Quel che resta del giorno

Altre volte mi sono “preoccupata” (tra il serio e il faceto) di leggere solo “romanzacci”, di non leggere gli autori seri, colti, che fanno letteratura o “Literary Fiction”; è quindi un “sollievo” vedere che, invece, so apprezzare anche questo tipo di opere più impegnative, e anche molto.
Quel che resta del giorno di Kazuo Ishiguro (autore dal nome giapponese, ma inglesissimo) viene da molti considerato un capolavoro, e io, da ieri, sono fra quelli.

La storia, anche grazie al film che ne è stato tratto, sarà forse già nota ai più: siamo negli anni Cinquanta (circa: o comunque poco dopo la guerra), in Inghilterra. Mr Stevens è l’irreprensibile, inappuntabile, affidabile e insostituibile maggiordomo della prestigiosa Darlington Hall. Il suo, più che un lavoro, è una missione: vive perché nella casa tutto si svolga secondo un meccanismo preciso come un orologio, è convinto che, con la sua specchiata professionalità, sta portando, nel suo piccolo, un importante contributo alla società, e ha dedicato molti dei suoi anni di servizio al precedente proprietario della magione, Lord Darlington appunto, che ancora ricorda con venerazione. Ma tante cose, ora, stanno cambiando: la dimora, dopo la guerra, è stata acquistata da un facoltoso americano, e non è facile, per Stevens, adattarsi subito alle sue “strane” esigenze (forse ci si aspetta persino che scambi qualche battuta scherzosa col suo padrone!), il personale si è molto ridotto, quasi tutto il carico di lavoro grava sulle spalle del nostro maggiordomo, che si accorge di compiere sempre più spesso inusuali, piccole distrazioni, mentre, sullo sfondo, dapprima in modo alquanto nebuloso e reticente, iniziano ad emergere due “grandi assenti” da tempo cui però il pensiero del protagonista continua curiosamente a tornare, il già citato Lord Darlington, e alcuni particolari non proprio chiari che lo riguardano, e soprattutto Miss Kenton, la ex governante di Darlington Hall…
Mr Stevens ha bisogno insomma di una piccola vacanza, gentilmente concessagli dal suo affabile padrone: quale modo migliore, allora, di sfruttare quei giorni liberi se non per far visita a Miss Kenton, ora Mrs Benn, con la quale, è bene ricordarlo, i rapporti sono sempre stati squisitamente professionali e che si è recentemente rifatta viva con lui per lettera, e chiederle se non voglia riprendere il suo posto, risolvendo così il piccolo problema dell’attuale carenza di personale?
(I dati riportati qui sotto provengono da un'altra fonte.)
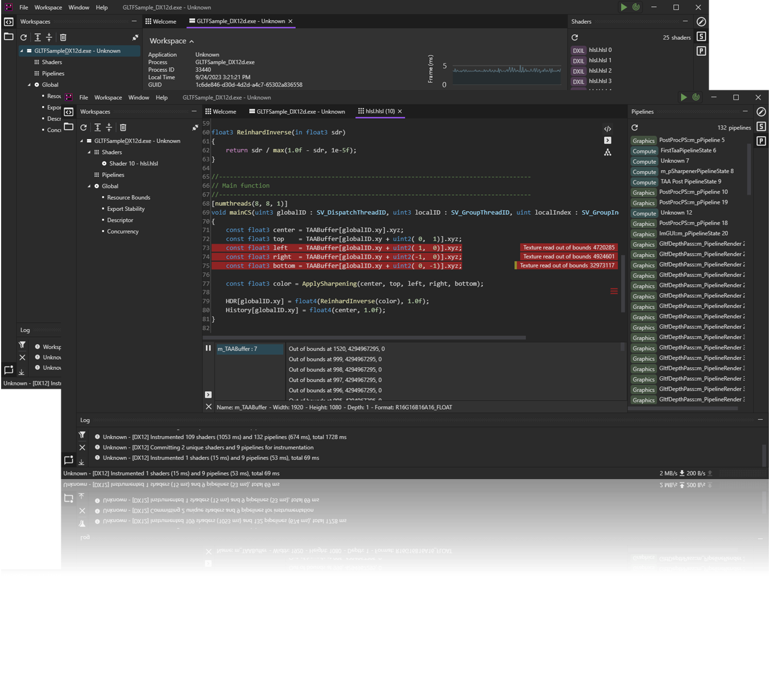Image resolution: width=770 pixels, height=682 pixels.
Task: Collapse the Global tree node
Action: click(89, 186)
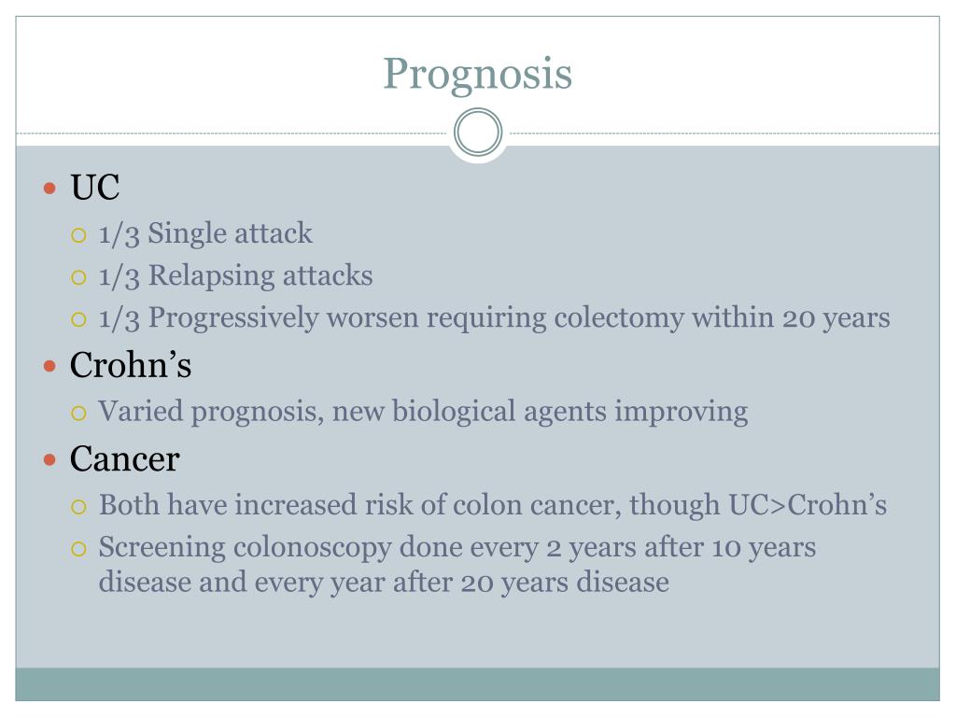Click the UC heading text
The width and height of the screenshot is (956, 717).
click(95, 188)
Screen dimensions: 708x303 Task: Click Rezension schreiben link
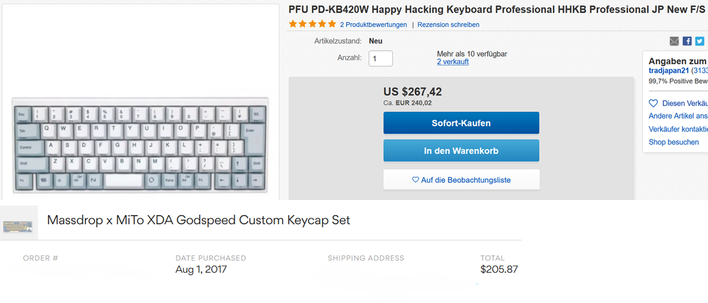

Comincia così un viaggio di piacere verso la Cornovaglia, narrato in prima persona da Mr Stevens, in cui alle esperienze del giorno si sommano i tanti ricordi della vita passata a Darlington Hall, delle tante incombenze affrontate con meticolosità e rigore, di Lord Darlington e delle sue frequentazioni, e soprattutto di Miss Kenton, grazie ai quali affiorano sempre più alla superficie i tanti pezzi della personalità di questo personaggio, così chiuso, così imperscrutabile, così attento ad iper-analizzare ogni minimo dettaglio e a cogliere cosa ci si potrebbe aspettare da lui, ma anche così rigidamente imbevuto di autocontrollo e autodisciplina da non concedersi mai di far trapelare i suoi sentimenti e così tragicamente incapace di cogliere quelli di chi gli sta vicino. Questa figura, comunque, pur distante e spesso incomprensibile nel suo modo di pensare e di reagire, non diventa mai ridicola, una caricatura (pur essendoci comunque brani anche ironici e arguti, come l’esilarante incarico di spiegare al giovane Mr Carnaval “i fatti della vita”, o le elucubrazioni di Stevens sulla “questione battute spiritose”, se farle, quando farle, come farle).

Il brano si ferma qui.